Recently there has been a movement to draft her to run for governor of Ohio in 2018.

Last year Turner became a prominent supporter of Sanders campaign. After he lost the Democratic nomination for president to Hillary Clinton, Turner admitted that she was considering an offer to run for vice president on the Green Party’s national ticket, but ultimately opted to stay within the Democratic Party.

Turner will speak at 7:00 p.m. on Tuesday, March 7 at the United Methodist Church Allendale at 3803 Haines Rd. N. St. Petersburg. To purchase tickets, go to movetobuild.us.

House Speaker: ‘Zero’ chance Bucs get state money for stadium

The Tampa Bay Buccaneers shouldn’t hold their breath for any state subsidy to renovate Tampa’s Raymond James Stadium.

House Speaker Richard Corcoran told WTSP’s Noah Pransky in an interview there was “zero” chance his chamber will fund the pro football team’s $10 million subsidy request – and didn’t think the Senate would go along either.

The Bucs “applied under a statutory scheme put in place” that may be eliminated, he said. The team is the only professional team seeking money from the state this year.

Sen. Tom Lee, a Tampa Bay-area Republican, last month filed legislation to do away with a 2014 state program to provide revenue toward constructing or improving professional sports franchise facilities.

“The Sports Development Program was ill-conceived,” he said. “Professional teams are vying for taxpayer funds to pay for largely superficial facility upgrades, many of which are already in progress or completed.
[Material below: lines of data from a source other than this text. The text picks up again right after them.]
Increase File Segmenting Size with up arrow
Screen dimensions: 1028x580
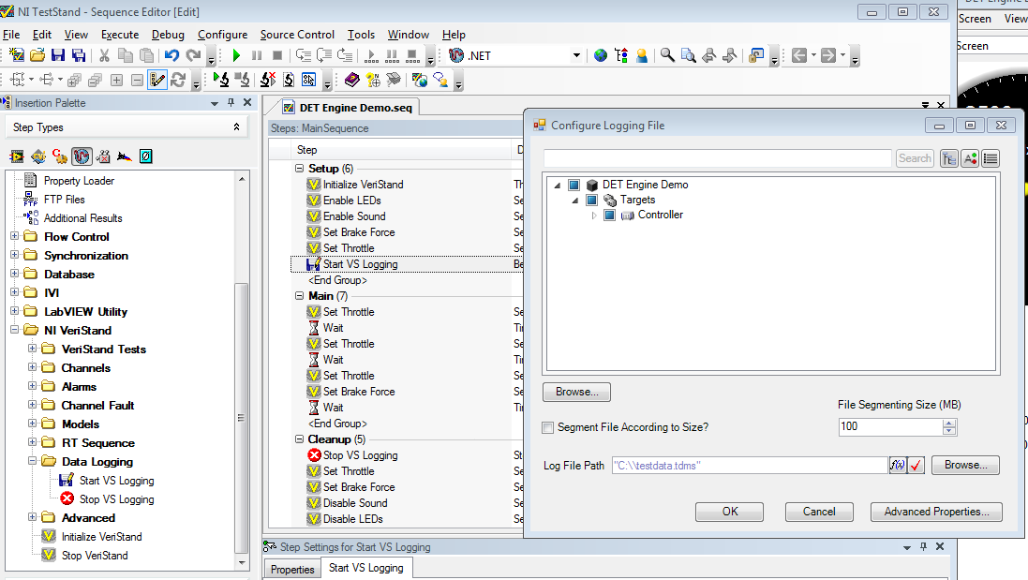pos(950,423)
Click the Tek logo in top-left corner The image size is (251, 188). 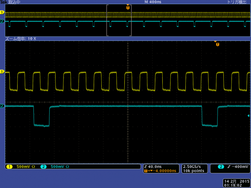(x=3, y=2)
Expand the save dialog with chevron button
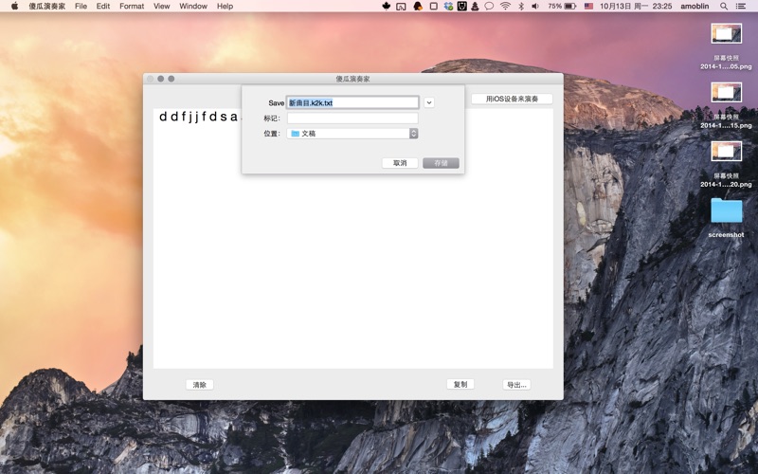758x474 pixels. tap(429, 102)
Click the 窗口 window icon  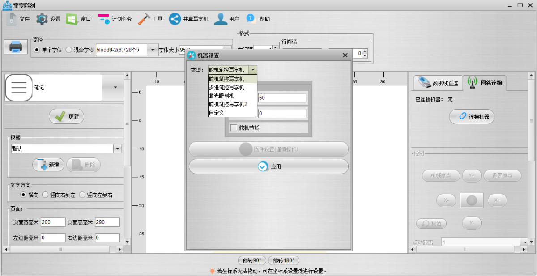click(x=72, y=19)
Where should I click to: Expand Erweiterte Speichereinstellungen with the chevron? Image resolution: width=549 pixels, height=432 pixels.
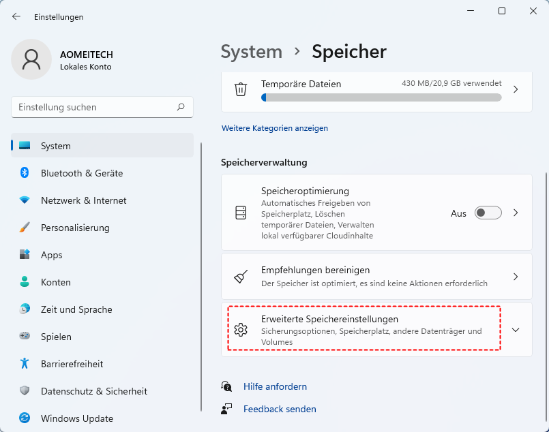click(x=516, y=330)
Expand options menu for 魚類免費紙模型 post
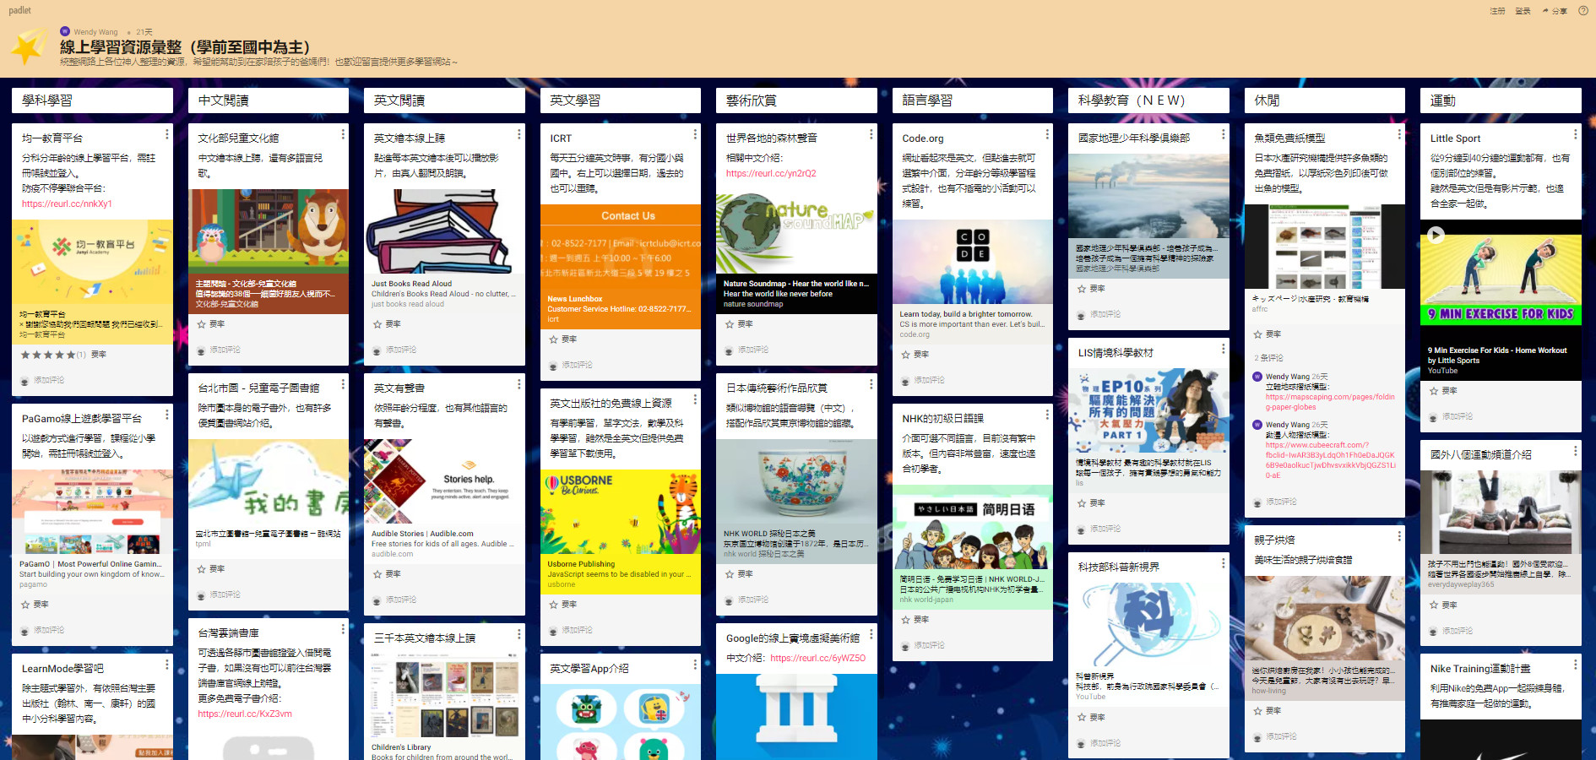The height and width of the screenshot is (760, 1596). coord(1399,134)
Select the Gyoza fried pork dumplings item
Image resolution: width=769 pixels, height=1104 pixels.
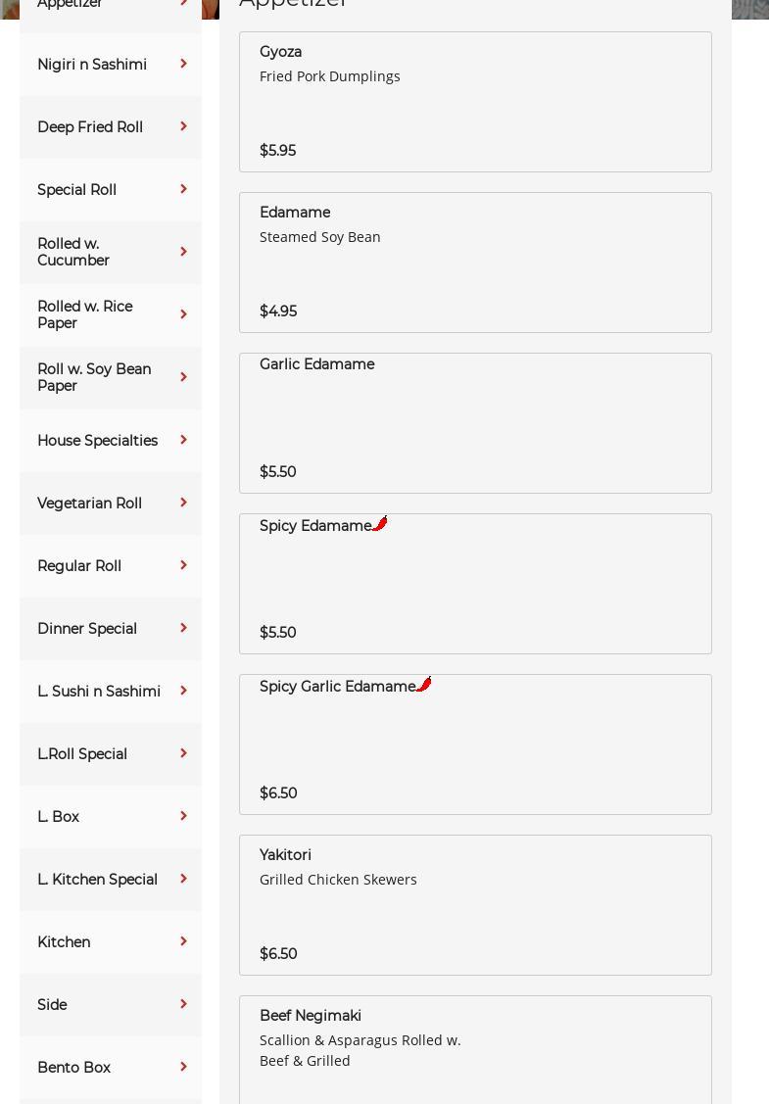[475, 102]
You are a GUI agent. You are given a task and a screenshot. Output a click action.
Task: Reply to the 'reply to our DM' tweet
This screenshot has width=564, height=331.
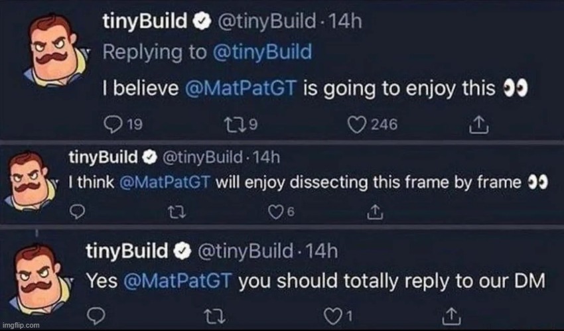coord(97,316)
History has shown that team owners will make these investments without hardworking families having to foot the bill.”

Corcoran, an enemy of what he calls “corporate welfare,” agrees. This year, he’s looking to eliminate the public-private Enterprise Florida economic development organization and VISIT FLORIDA, the state’s tourism marketing agency.

“We shouldn’t be building stadiums or subsidizing billionaire owners of professional sports franchises,” he said. “It’s a multibillion-dollar industry. That’s just insane.”

The $10 million asked for Raymond James Stadium breaks down to $1 million a year for at least 10 years. And that’s just a fraction of the projected total costs for the renovations, pegged at a minimum of $120 million.

“We have an education system that needs improvement,” said Corcoran, a Land O’ Lakes Republican. “We have seniors who need a greater safety net. We have law enforcement and its needs. Those are the things we should be engaged in.

“Or just returning (money) back to taxpayers,” Corcoran added. “…Giving subsidies to billionaires and picking winners and losers is horrible public policy.”

House committee forwards faculty physicians bill that would help All Children’s Hospital

A bill that would allow All Children’s Hospital to have 30 medical faculty certificates cleared its first House committee Wednesday.

The medical faculty certificate is a special designation which allows a physician to practice medicine without sitting for a licensure examination, though their practice is limited to the teaching hospital they are affiliated with and its related clinical facilities.

Though All Children’s was folded into the Johns Hopkins Health System in 2011, it hasn’t been granted any medical faculty certificates.

HB 209 would put the St. Petersburg hospital on even footing with seven Florida universities and the Mayo Clinic in Jacksonville which already have certificates to employ medical faculty.

The bill was approved by the Health Quality Subcommittee with a unanimous vote and only a slight language tweak by bill sponsor and first-term Republican Rep. Alex Miller.

HB 209 now moves on to the Health & Human Services Committee.

The Senate version of the bill, SB 496 sponsored by St. Petersburg Republican Sen. Jeff Brandes, has yet to be heard in committee.